Three days later, he finally got home. He had called American, which also serves the route, but their price was several times more expensive than Spirit.
Now your gut reaction might be to tell Havener “you get what you pay for.” Indeed, Spirit’s lack of interline partners and point-to-point scheduling make delays and cancellations far more irksome than with a legacy carrier.
But Spirit Airlines, and every other carrier in the USA, should be required to meet a bare minimum standard of service if it wishes to serve in the U.S. market. That should include actual meals and lodging when delays happen like the meltdown Spirit experienced.
I realize the business model doesn’t support it, but customers should not be afraid they will be hungry and homeless if they book a Spirit Airlines ticket. That should not be part of the risk calculation when booking with Spirit.
These delays and cancellations may have started due to bad weather, but they really happened because Spirit Airlines was stretched to the max and could not handle any complications. It simply did not have the staffing or aircraft to deal with a ripple in the schedule, creating a ripple effect that stranded tens of thousands. That’s not an act of God…that’s Spirit’s own ineptitude; a gamble it chose to make.
I think we’d all agree airlines should not be able to opt out of safety standards, even if consumers agree to indemnify the airline in exchange for substantial cost savings. Similarly, airlines should not be permitted to trade away basic standards of care because that incentivizes an airline to act recklessly with its staffing and scheduling.

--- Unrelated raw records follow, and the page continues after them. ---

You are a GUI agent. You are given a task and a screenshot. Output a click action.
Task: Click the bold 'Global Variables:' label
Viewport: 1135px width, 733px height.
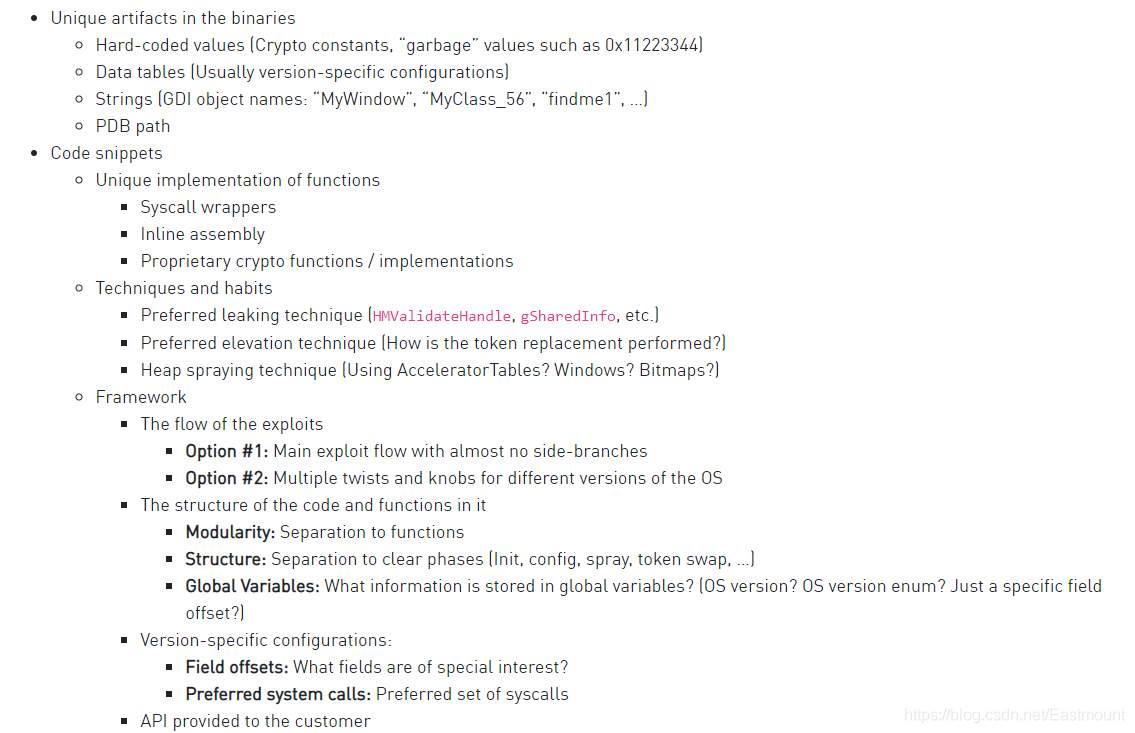(x=253, y=586)
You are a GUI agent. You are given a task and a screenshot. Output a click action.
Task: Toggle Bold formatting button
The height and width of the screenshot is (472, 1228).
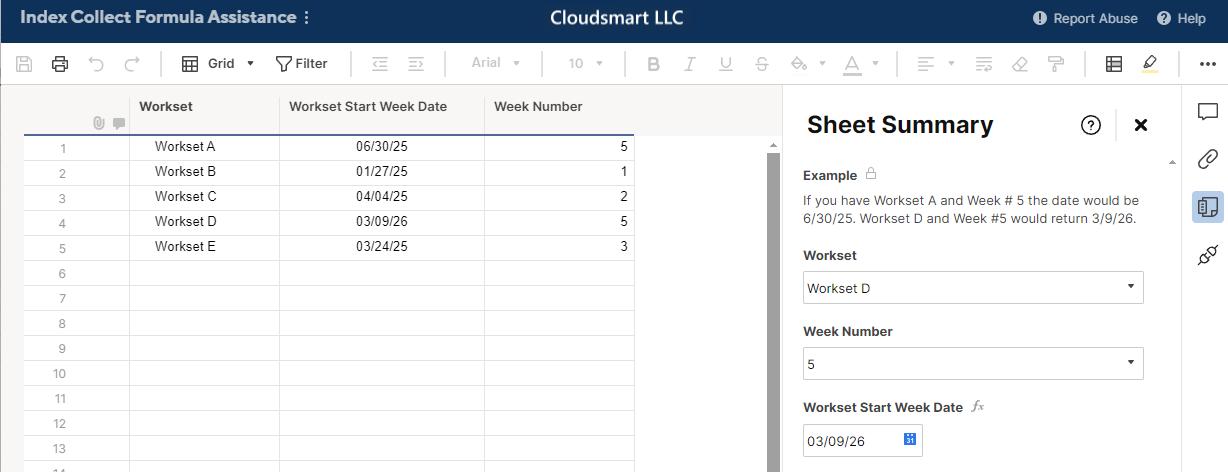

Spirit sought to save money by the way it runs its business – that’s fine. But when it all collapses, consumers should not be left holding the bag when they do no receive the product promised.
I’m not advocating for draconian new rights or even cash compensation. Rather, I’m simply saying that when an airline cancels or delays a flight, particularly for reasons within its control, consumers should not have to go hungry and should have a place to lay their head.
I focus on Spirit Airlines because the meltdown last week was so pervasive and the compensation so stingy, but similar analysis applies to any airline doing business in the USA. It’s very simple: people should have a reasonable expectation that an airline will operate on time and that a storm system will not cripple an airline for several days. Sometimes, delays and cancellations occur, but when they do consumers should not be left to totally fend for themselves or insulted with such meager compensation they cannot even buy a drink with their hamburger.